Ji Hui, Fermüller Cornelia
Department of Mathematics, National University of Singapore, Singapore.
IEEE Trans Pattern Anal Mach Intell. 2009 Apr;31(4):649-60. doi: 10.1109/TPAMI.2008.103.
We present an analysis and algorithm for the problem of super-resolution imaging, that is the reconstruction of HR (high-resolution) images from a sequence of LR (low-resolution) images. Super-resolution reconstruction entails solutions to two problems. One is the alignment of image frames. The other is the reconstruction of a HR image from multiple aligned LR images. Both are important for the performance of super-resolution imaging. Image alignment is addressed with a new batch algorithm, which simultaneously estimates the homographies between multiple image frames by enforcing the surface normal vectors to be the same. This approach can handle longer video sequences quite well. Reconstruction is addressed with a wavelet-based iterative reconstruction algorithm with an efficient denoising scheme.

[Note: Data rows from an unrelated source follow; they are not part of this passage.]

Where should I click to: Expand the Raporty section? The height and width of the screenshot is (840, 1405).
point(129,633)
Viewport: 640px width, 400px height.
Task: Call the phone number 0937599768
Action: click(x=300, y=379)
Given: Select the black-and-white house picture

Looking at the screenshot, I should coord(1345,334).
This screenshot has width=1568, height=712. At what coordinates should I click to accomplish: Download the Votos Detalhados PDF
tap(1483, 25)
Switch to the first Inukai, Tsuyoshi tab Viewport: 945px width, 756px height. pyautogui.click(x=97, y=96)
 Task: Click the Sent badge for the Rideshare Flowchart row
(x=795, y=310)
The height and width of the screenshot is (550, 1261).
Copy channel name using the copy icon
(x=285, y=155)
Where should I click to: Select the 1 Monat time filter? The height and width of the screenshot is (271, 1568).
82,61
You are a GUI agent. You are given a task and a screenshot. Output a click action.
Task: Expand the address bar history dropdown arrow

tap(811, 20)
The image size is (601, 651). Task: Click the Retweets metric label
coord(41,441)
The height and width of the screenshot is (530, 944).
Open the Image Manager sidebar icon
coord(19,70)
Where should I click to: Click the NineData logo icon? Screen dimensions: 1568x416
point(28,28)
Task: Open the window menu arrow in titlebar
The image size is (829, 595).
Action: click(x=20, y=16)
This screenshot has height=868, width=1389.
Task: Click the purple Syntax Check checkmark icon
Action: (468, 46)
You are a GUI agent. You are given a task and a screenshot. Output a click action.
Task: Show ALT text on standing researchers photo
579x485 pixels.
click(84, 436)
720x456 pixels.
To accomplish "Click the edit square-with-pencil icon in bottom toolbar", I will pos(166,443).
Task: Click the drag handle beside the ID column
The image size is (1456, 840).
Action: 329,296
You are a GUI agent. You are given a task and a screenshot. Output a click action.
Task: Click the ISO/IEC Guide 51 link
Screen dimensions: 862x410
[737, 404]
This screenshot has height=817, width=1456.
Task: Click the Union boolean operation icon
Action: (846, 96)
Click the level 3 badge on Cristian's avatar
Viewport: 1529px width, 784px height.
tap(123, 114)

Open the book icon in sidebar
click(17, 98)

The technique is based on a new analysis of video formation. At a high level our method could be described as a better-conditioned iterative back projection scheme with an efficient regularization criteria in each iteration step. Experiments with both simulated and real data demonstrate that our approach has better performance than existing super-resolution methods. It can remove even large amounts of mixed noise without creating artifacts.
我们提出了一种针对超分辨率成像问题的分析方法和算法,即从低分辨率(LR)图像序列重建高分辨率(HR)图像。超分辨率重建需要解决两个问题。一个是图像帧的对齐。另一个是从多个对齐的低分辨率图像重建高分辨率图像。这两者对于超分辨率成像的性能都很重要。图像对齐通过一种新的批量算法来解决,该算法通过强制表面法向量相同来同时估计多个图像帧之间的单应性。这种方法能够很好地处理较长的视频序列。重建则通过一种基于小波的迭代重建算法和有效的去噪方案来解决。该技术基于对视频形成的新分析。从高层次上讲,我们的方法可以描述为一种条件更好的迭代反投影方案,在每个迭代步骤中都有有效的正则化准则。对模拟数据和真实数据的实验表明,我们的方法比现有的超分辨率方法具有更好的性能。它甚至可以去除大量的混合噪声而不产生伪影。